- Your objective -
Output the lines from the line with "Identify the location" to the line with "center [415, 537].", reproducing each one precisely as it appears.
--- Entries supplied Enclosed Below ---
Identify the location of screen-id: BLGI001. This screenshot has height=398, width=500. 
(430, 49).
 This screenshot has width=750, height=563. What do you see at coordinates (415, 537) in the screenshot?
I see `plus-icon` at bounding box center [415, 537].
--- End of Enclosed Entries supplied ---
--- Entries supplied Enclosed Below ---
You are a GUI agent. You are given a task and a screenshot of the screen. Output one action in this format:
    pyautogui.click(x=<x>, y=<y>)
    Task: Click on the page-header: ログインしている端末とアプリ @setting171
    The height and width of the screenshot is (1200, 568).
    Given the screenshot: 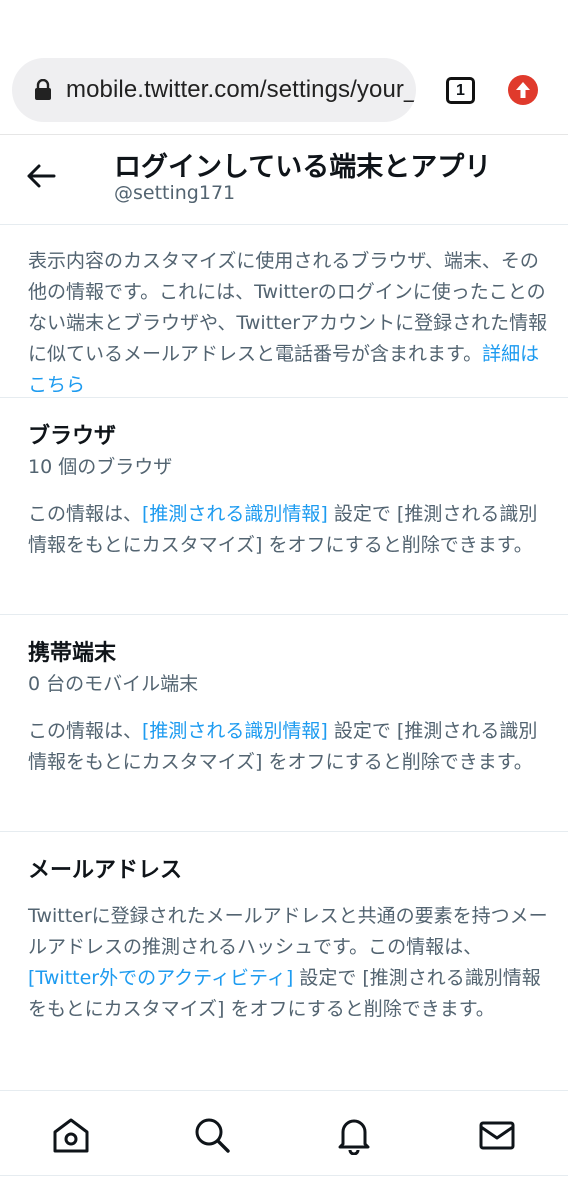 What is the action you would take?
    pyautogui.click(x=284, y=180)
--- End of Enclosed Entries supplied ---
--- Entries supplied Enclosed Below ---
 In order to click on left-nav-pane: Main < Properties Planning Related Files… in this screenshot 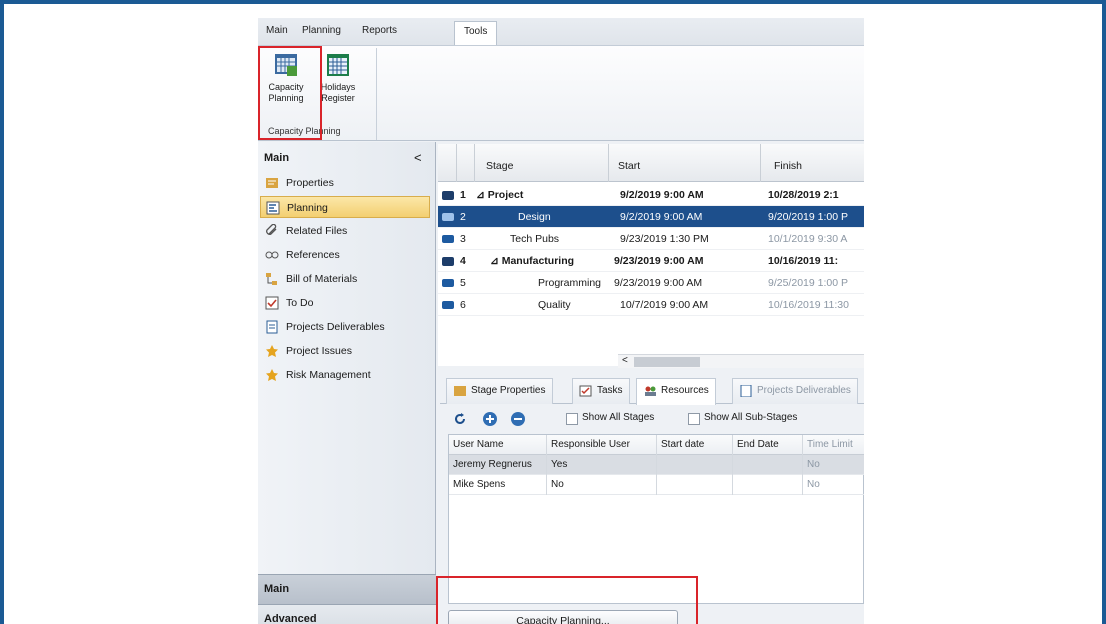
--- End of Enclosed Entries supplied ---
- Finished task -
Identify the location of screen-id: BLGI001. This screenshot has height=398, width=500. 
(430, 49).
 This screenshot has width=750, height=563. What do you see at coordinates (415, 537) in the screenshot?
I see `plus-icon` at bounding box center [415, 537].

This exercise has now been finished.